### [EXERCISE DESCRIPTION]
Every record, from first to last, should be written out again exactly.

BEGIN

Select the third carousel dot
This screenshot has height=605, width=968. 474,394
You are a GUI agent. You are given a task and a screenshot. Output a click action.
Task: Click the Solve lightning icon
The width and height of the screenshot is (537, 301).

END

### [RESPONSE]
Select the third carousel dot
This screenshot has height=605, width=968. 474,394
You are a GUI agent. You are given a task and a screenshot. Output a click action.
Task: Click the Solve lightning icon
The width and height of the screenshot is (537, 301).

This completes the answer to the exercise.